A LIRE : Climats de France - vieux bâtiment
Climats de France, ensemble architectural de Fernand Pouillon à Alger

Animatrice radiophonique sur France Culture, Marie Richeux, née en 1984, publie cette année son premier roman Climats de France.

L’origine : le choc

C’est un choc visuel en 2009 sur les hauteurs d’Alger qui est à l’origine de ce livre. Elevée en banlieue parisienne, à Meudon-la-Forêt, dans un ensemble conçu et réalisé par Fernand Pouillon, elle découvre lors d’un voyage à Alger, un ensemble similaire, bâti par le même architecte.

Lui revient alors un fait marquant de son adolescence. Une nuit, dans son immeuble de Meudon, des chants accompagnent un voisin musulman décédé, et l’empêchent de dormir.

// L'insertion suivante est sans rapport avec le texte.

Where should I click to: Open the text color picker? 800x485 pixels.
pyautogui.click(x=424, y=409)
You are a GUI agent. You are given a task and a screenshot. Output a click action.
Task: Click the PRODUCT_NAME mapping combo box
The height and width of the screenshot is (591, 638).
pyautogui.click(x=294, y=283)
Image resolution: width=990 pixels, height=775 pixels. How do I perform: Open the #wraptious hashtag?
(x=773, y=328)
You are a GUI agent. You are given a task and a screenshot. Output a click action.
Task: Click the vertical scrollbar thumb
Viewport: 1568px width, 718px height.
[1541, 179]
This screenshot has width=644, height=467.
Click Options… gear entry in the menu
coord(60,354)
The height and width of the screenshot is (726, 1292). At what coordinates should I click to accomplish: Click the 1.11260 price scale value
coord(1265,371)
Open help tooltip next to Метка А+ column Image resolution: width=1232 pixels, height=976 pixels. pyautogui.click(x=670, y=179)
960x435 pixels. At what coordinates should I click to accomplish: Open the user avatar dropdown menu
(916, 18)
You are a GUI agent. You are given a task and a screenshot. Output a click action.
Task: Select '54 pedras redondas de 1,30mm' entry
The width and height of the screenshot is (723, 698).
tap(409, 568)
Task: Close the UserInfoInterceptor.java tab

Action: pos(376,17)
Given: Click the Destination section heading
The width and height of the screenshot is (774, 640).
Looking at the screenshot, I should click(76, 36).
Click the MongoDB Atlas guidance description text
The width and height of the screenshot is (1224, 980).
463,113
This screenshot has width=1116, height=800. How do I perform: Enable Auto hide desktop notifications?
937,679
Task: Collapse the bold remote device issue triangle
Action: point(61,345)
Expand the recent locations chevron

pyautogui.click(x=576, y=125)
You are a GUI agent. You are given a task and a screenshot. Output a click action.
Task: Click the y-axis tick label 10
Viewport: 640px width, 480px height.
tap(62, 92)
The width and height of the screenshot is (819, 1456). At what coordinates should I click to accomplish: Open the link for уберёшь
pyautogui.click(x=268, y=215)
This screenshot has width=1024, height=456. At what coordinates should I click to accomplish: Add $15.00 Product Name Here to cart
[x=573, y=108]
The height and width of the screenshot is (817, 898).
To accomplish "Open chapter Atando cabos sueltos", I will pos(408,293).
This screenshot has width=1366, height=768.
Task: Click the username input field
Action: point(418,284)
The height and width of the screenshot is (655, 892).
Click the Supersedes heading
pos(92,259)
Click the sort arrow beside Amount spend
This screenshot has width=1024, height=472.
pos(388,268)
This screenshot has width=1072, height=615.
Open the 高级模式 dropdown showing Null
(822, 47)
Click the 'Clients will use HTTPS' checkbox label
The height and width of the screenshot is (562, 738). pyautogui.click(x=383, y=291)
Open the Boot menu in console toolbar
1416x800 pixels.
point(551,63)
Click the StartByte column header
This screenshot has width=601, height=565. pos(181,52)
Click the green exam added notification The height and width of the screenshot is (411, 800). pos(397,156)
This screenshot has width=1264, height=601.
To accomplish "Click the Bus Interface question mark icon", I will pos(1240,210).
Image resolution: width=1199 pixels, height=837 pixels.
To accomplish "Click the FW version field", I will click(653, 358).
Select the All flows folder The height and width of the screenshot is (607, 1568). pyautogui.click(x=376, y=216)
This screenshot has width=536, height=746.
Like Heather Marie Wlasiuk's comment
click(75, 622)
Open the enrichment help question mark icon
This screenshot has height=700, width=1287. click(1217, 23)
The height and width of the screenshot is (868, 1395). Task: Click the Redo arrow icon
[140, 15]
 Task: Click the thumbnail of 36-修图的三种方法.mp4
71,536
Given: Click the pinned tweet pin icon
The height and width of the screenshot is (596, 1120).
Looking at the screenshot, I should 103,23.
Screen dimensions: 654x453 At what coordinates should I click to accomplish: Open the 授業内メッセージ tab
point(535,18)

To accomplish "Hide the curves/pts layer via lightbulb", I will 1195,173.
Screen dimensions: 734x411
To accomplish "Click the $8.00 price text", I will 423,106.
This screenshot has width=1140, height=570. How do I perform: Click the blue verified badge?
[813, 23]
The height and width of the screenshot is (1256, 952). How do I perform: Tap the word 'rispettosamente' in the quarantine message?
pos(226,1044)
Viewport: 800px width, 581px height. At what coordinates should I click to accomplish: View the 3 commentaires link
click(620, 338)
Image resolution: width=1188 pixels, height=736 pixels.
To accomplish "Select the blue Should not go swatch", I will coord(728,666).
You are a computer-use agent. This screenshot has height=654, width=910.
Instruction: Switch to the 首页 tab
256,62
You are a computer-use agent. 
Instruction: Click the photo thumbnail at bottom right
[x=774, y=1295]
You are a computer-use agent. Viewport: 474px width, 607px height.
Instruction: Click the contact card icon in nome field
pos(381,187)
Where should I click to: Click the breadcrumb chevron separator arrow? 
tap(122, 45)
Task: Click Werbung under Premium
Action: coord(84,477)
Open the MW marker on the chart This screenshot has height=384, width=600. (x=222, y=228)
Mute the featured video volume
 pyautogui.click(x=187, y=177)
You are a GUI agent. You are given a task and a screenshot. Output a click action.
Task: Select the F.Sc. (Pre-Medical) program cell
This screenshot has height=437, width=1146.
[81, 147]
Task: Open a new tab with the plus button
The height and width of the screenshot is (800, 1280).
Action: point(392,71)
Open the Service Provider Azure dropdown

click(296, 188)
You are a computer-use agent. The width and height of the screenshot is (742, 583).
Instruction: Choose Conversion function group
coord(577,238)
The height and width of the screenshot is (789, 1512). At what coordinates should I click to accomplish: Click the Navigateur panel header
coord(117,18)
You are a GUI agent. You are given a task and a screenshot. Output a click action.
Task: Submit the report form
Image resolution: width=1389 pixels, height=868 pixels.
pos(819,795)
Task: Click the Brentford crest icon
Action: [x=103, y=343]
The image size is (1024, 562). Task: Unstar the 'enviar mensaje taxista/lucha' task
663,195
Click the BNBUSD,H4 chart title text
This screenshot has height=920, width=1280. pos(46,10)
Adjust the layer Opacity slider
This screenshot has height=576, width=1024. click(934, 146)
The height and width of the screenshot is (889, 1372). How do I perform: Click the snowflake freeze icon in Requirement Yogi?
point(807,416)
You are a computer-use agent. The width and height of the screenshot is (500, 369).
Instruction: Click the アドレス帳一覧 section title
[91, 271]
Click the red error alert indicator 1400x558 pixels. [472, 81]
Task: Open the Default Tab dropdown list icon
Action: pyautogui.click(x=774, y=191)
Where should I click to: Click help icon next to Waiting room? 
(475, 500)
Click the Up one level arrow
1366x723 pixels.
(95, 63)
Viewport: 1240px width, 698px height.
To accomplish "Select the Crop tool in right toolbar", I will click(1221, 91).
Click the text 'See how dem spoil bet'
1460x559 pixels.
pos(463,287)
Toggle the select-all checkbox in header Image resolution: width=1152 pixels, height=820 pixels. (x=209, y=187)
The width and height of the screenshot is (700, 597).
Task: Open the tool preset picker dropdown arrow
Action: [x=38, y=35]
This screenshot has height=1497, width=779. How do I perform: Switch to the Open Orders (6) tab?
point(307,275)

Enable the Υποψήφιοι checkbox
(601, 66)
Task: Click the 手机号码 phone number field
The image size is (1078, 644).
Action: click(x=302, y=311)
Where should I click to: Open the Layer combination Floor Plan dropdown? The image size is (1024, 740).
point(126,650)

Du choc visuel d’une certaine architecture et de ce souvenir auditif sont nés Climats de France, roman pluriel de deux pays, d’une même histoire. Et ce sont bien les sens qu’elle convoque dans ce livre pour appréhender quelques moments de la vie des personnages.

L’Algérie,  un sujet d’écriture

Marie Richeux insiste d’emblée sur le fait que rien ne la prédisposait à écrire sur l’Algérie :

« Je ne connais rien ni personne ici. Je ne viens pas sur des traces. Des lettres cachées au grenier, point. Des services militaires, mauvaises années, mauvais endroit, point. Des maisons d’enfance, des souvenirs de figues, quelques mots d’arabe dans une berceuse, rien. Quelques images peut-être ? un nom de village ? Rien. Retour vers rien. »(1)

Et pourtant, il suffira de se retrouver dans l’immense cour aux 200 colonnes de l’ensemble de « Climat de France » (sans S) sur les hauteurs d’Alger pour savoir que :

« pour aller d’un endroit à un autre, il ne suffira pas de traverser la mer, il faudra traverser la guerre, entendre la lutte et voir se déployer dans des textes et des voix une démente escalade de violence. » (2)

Traduire les impressions

L’auteure cherche à capter et à nous faire partager les « climats » en France et en Algérie, maintenant et à différents moments des 70 dernières années à travers différents personnages romancés ou véridiques.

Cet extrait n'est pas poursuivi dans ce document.